Many of us have also been raised in chronically invalidating environments. This means that when we felt something and subsequently expressed it, we were often told that we were wrong to feel that way. When we feel invalidated, we often will feel whatever we were initially feeling even more intensely.
This is what happens when we start off feeling a low level emotion and then suddenly feel ourselves rocket out of control. The idea is if our emotions are louder, they’re more likely to get validation. This kind of pattern is what we learn to get the attention and support we need. It’s exhausting. By finding balance and learning how to self-validate, we learn how to express our emotions at lower intensities and get healthy attention for them.
A large part of DBT is skills training in various domains such as interpersonal effectiveness, emotion regulation, mindfulness, and distress tolerance. Some of us are born with a natural, biological predisposition to navigate the world via our emotions. I am, in fact, one of these individuals. Even though many people, my clients included, would describe me as very logical, they would also say that I experience my world through a very strong, emotional lens.

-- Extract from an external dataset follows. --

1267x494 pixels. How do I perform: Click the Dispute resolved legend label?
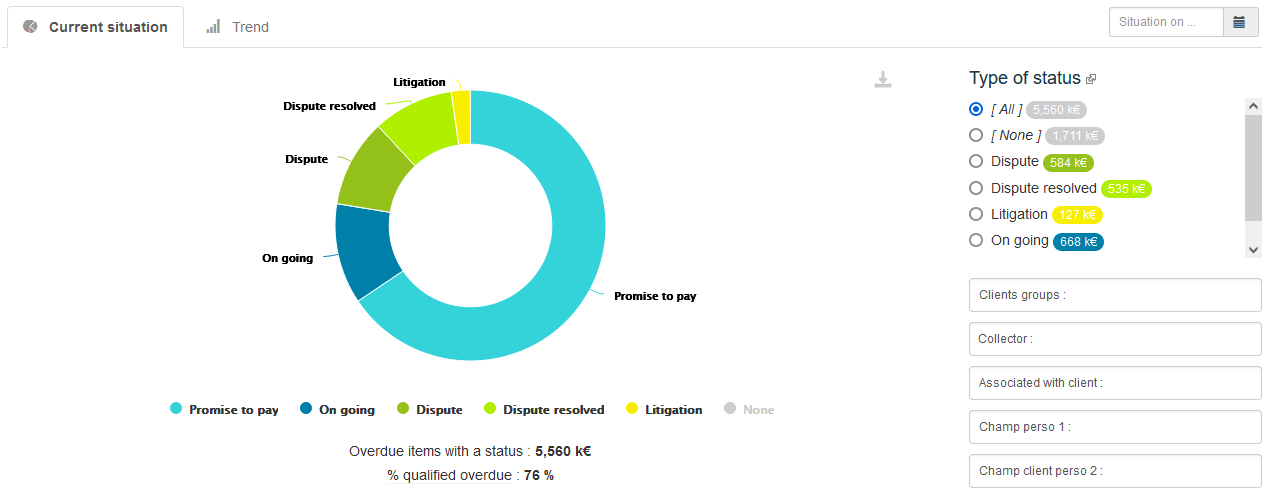pos(553,410)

Practicing the skills of DBT has allowed me a lot more balance in my own life and has helped me feel much more in control over my emotions. In addition to the empirical evidence and research behind DBT, I vouch for this therapy’s efficacy based on my own experiences.

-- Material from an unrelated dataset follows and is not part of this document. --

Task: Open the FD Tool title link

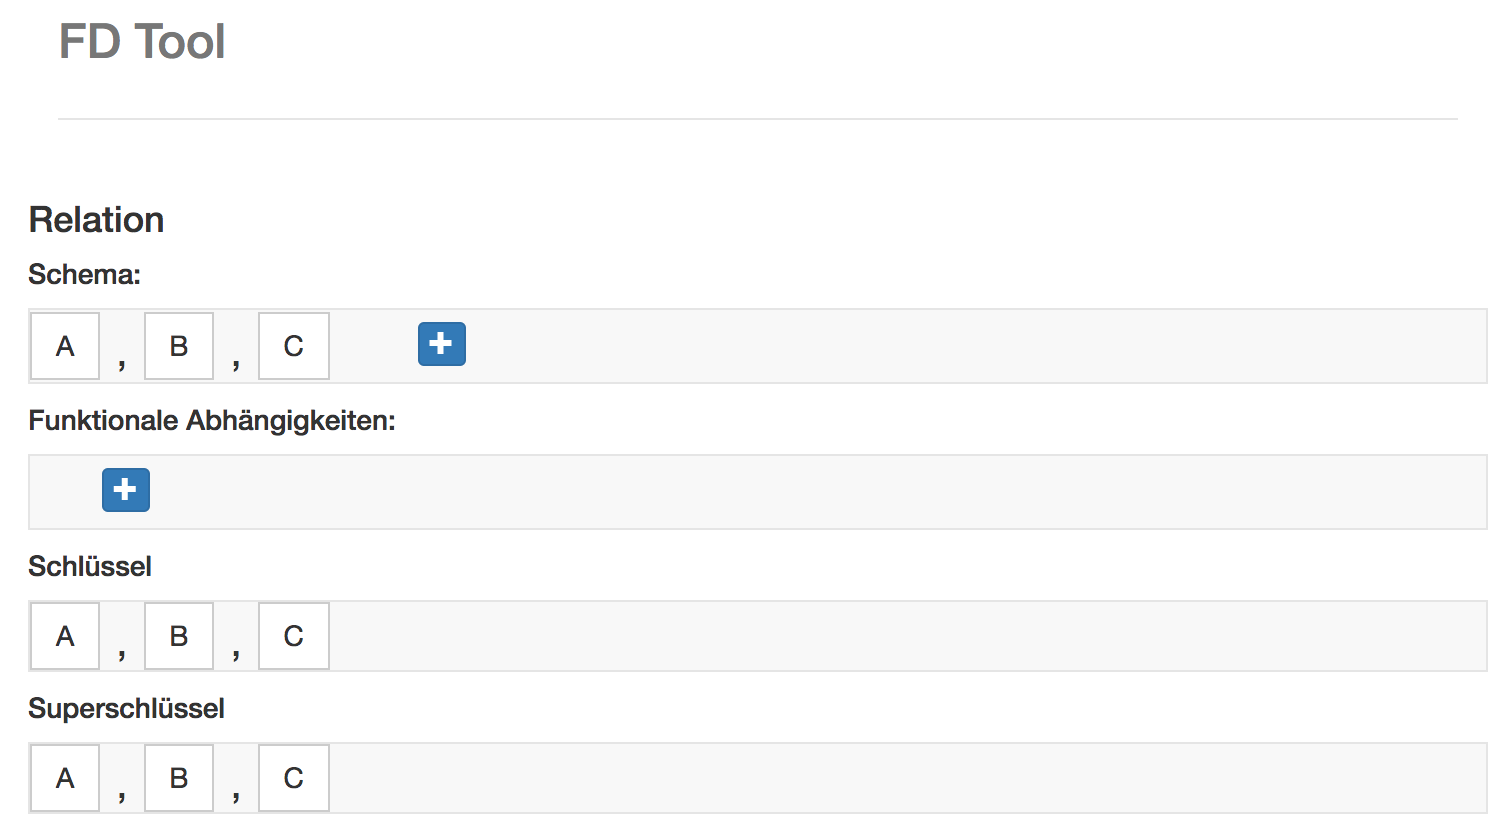Action: click(x=142, y=42)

Another big part of DBT is that therapists that practice DBT must also abide by DBT principles and use the coping skills provided by DBT. I have many times utilized the distress tolerance skills and have found them immensely helpful.

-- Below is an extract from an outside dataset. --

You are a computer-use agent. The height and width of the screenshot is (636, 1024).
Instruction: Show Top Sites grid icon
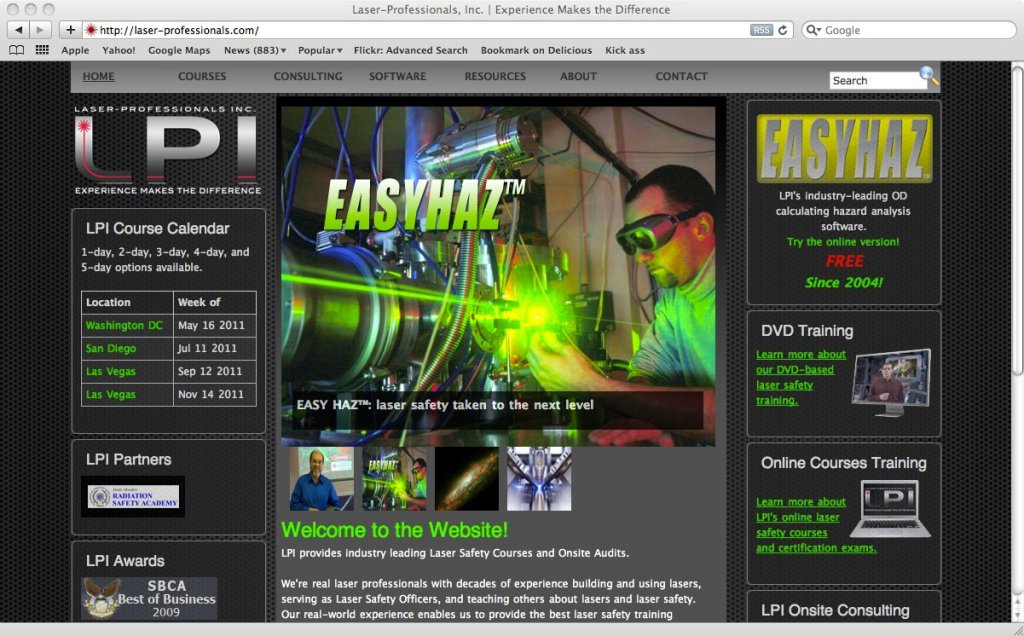42,50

So if you find yourself oftentimes not really sure of what you’re feeling, afraid of the intensity of your emotions, struggle with self-validation, and tend to experience feelings of wanting to hurt yourself or others as well as struggling in your relationships, DBT is a very good fit for you.
It openly embraces who you are and believes you already have everything you need to change.
The Founding DBT Dialectic
I’ll keep this brief but I find it incredibly beautiful. The dialectic that DBT primarily operates out of is validation and change. This means that you are perfect just the way you are and have everything you need to make healthy changes in your life. I thoroughly enjoy this application in my own life. That I can love myself just as I am, mistakes and all, and still find healing changes and personal growth.
So that’s some of the basics of DBT. I use it because it is empirically validated and has a lot of research behind it proving it to be effective. I believe you don’t have to have a specific diagnosis to benefit from DBT either. It’s a little bit like learning a new language or game. It can be tricky at first to make some of these new skills and thinking patterns habit. But with practice, I know you’ll begin to feel the benefits the same way I did.